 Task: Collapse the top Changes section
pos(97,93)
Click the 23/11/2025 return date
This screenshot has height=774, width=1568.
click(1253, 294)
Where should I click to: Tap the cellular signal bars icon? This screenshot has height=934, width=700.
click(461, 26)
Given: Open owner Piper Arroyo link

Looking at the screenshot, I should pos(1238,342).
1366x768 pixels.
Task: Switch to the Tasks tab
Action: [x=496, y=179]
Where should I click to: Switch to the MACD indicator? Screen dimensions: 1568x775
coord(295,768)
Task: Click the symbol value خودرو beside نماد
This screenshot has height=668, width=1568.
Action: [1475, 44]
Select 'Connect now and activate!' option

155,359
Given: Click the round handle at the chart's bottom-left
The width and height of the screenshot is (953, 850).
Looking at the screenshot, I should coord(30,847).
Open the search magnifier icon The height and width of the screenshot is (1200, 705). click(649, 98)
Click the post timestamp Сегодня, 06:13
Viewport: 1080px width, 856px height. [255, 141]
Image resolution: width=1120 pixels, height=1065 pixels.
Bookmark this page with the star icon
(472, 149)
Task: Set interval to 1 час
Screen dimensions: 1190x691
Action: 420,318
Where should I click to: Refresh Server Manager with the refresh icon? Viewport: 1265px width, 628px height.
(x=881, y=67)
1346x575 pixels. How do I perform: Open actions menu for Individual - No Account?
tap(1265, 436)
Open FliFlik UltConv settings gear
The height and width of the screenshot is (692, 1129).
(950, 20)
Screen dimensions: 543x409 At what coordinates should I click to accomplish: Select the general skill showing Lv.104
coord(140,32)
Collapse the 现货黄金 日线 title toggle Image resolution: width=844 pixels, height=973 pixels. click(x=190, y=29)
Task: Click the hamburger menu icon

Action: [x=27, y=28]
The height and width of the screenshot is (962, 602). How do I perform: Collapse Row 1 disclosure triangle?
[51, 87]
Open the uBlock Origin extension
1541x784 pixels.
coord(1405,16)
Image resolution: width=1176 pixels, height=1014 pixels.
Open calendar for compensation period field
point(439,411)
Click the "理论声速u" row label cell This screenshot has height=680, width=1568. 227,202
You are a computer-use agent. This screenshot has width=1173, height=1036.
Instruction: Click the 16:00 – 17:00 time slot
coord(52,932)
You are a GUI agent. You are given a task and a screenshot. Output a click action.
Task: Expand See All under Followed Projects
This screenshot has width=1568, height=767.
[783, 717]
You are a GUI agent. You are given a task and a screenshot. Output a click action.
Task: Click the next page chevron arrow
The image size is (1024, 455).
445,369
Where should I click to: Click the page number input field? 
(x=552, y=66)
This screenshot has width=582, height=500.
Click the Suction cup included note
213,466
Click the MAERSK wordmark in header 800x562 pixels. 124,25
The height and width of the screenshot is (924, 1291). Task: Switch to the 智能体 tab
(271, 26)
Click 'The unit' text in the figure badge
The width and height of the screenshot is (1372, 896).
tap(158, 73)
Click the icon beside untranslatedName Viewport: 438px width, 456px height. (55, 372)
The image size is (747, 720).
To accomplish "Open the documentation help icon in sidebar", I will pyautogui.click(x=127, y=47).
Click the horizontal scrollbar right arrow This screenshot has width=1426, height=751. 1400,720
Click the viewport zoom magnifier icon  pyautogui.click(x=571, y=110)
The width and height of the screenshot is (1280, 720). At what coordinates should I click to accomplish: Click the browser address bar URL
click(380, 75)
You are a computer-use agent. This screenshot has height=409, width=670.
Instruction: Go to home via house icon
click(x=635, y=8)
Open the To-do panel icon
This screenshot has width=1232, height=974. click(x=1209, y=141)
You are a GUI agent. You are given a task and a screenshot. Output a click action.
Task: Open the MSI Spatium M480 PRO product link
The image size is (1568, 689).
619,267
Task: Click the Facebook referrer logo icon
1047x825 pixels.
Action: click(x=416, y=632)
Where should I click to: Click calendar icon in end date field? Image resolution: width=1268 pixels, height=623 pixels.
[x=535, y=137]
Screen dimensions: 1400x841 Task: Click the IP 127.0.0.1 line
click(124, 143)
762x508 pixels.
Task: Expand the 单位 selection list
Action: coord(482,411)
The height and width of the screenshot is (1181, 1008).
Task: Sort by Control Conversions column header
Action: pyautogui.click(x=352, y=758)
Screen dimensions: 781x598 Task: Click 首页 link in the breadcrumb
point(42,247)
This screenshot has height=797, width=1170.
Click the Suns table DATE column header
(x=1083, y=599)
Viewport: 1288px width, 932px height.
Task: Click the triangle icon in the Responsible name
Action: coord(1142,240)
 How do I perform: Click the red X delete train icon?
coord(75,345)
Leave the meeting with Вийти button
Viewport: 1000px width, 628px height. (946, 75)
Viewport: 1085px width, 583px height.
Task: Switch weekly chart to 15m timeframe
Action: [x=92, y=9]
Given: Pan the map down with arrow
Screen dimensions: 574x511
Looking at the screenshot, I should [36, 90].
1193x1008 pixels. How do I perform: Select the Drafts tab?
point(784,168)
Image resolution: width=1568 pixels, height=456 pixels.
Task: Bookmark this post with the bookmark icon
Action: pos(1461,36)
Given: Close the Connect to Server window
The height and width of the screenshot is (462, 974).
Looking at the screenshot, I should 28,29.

--*--

_Your goal_. Check the data for the word "beside" and pull out the lines that have it.

_Exercise response_.
Task: Click the symbol value خودرو beside نماد
Click the icon beside untranslatedName Viewport: 438px width, 456px height. (55, 372)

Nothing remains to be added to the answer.